→ Exercise details: Render everything from the line containing "You are a computer-use" down to the line containing "click(71, 17)" as a two-column CSV headed instruction and response, with one row per entry. Put each value in a single quoted field with line breaks replaced by spaces, and leave the pictures out.

[Element and text position data]
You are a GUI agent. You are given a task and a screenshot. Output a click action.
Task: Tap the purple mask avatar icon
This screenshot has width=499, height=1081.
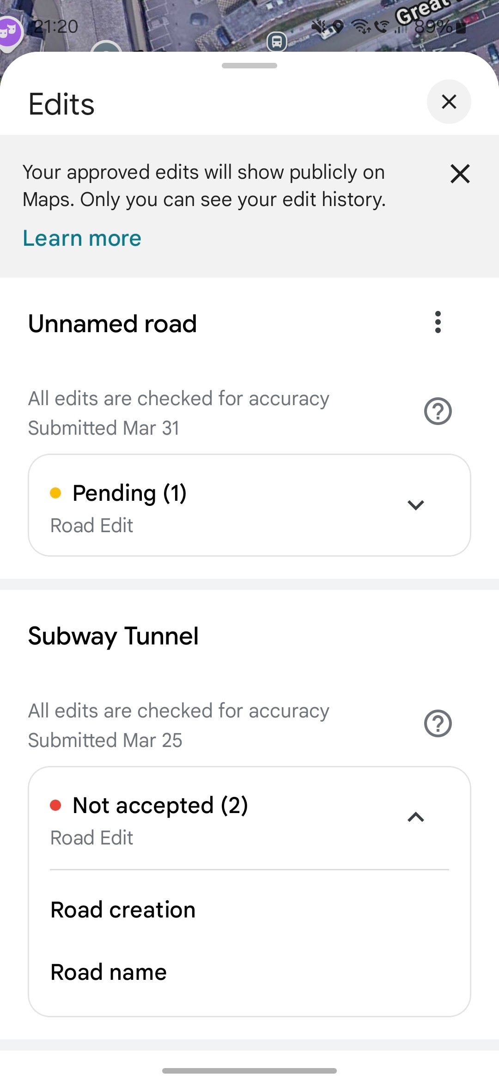tap(10, 32)
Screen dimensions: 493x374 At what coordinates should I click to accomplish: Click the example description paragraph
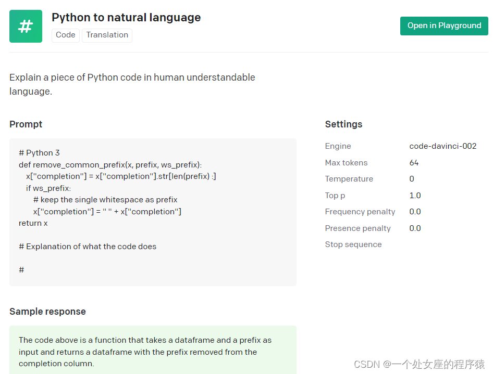[132, 84]
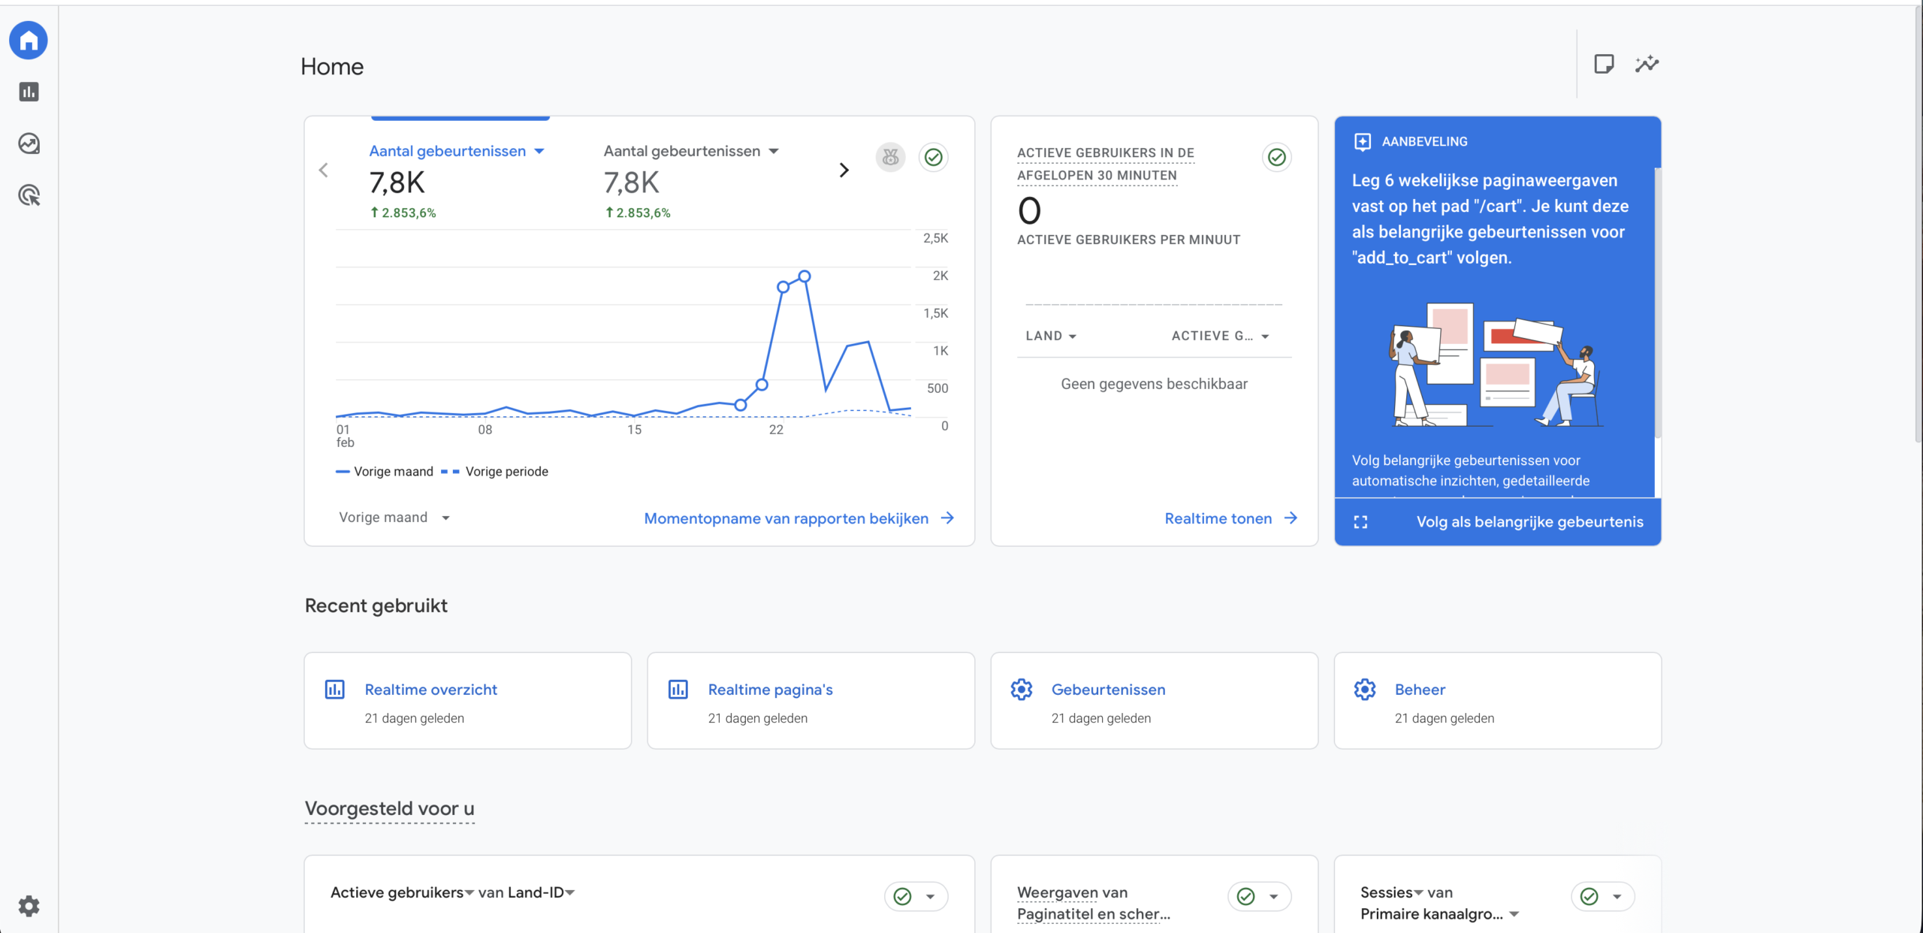Click the next metrics chevron arrow

[844, 171]
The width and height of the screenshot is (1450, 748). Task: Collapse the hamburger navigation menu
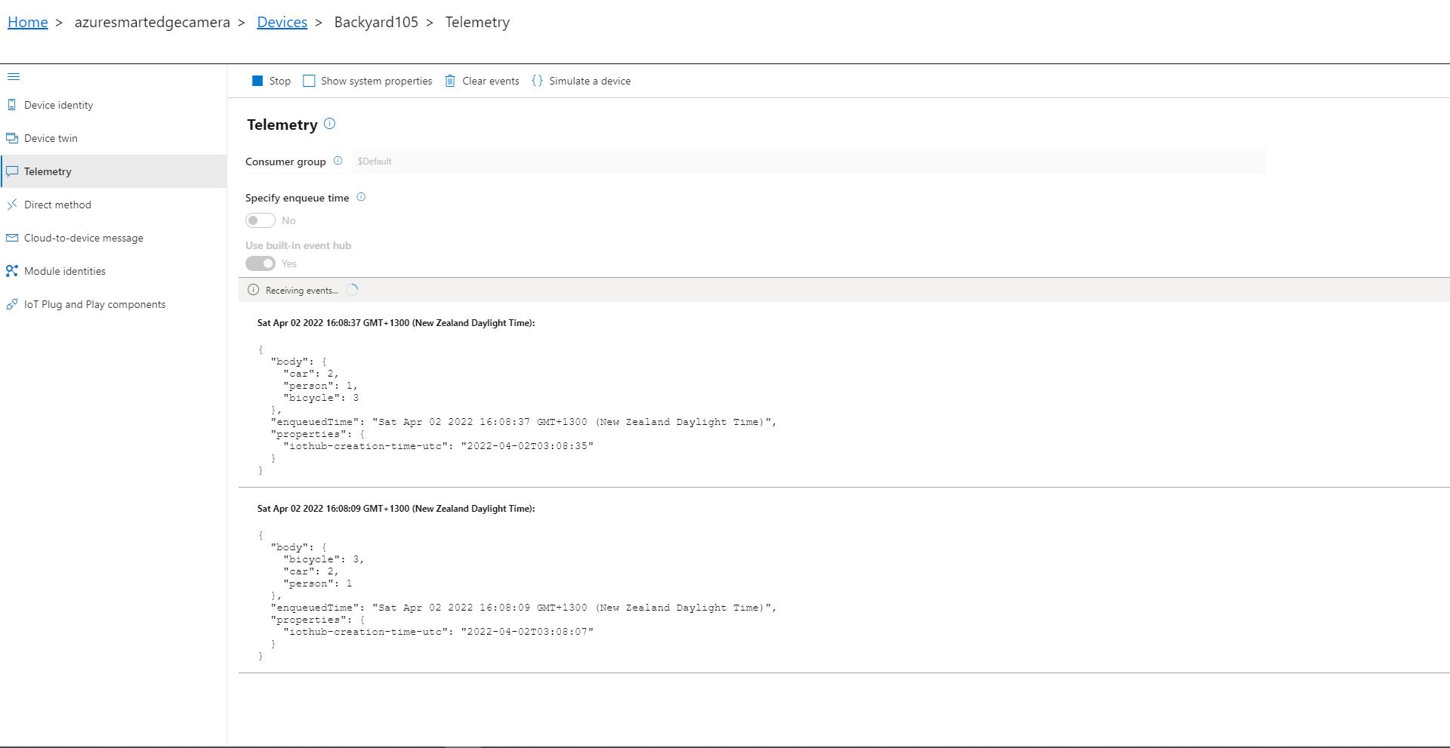[13, 77]
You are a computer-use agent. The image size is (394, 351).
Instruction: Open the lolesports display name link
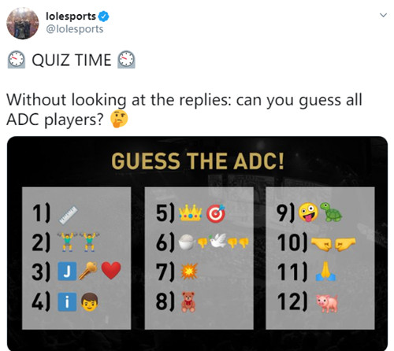click(71, 17)
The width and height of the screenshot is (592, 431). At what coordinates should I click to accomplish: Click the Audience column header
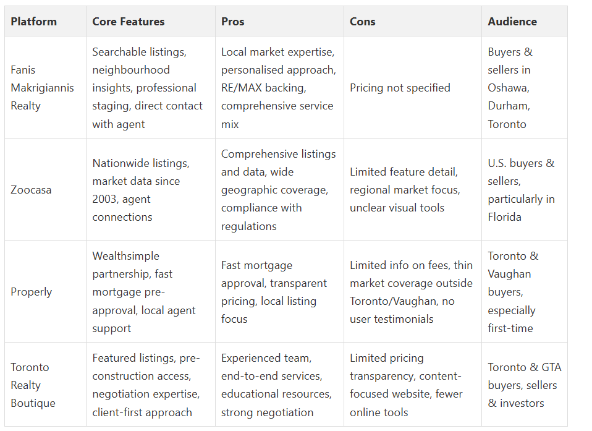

→ The reply:
instruction,response
"You are a computer-use agent. The image size is (394, 351). Instruction: Open the lolesports display name link","click(71, 17)"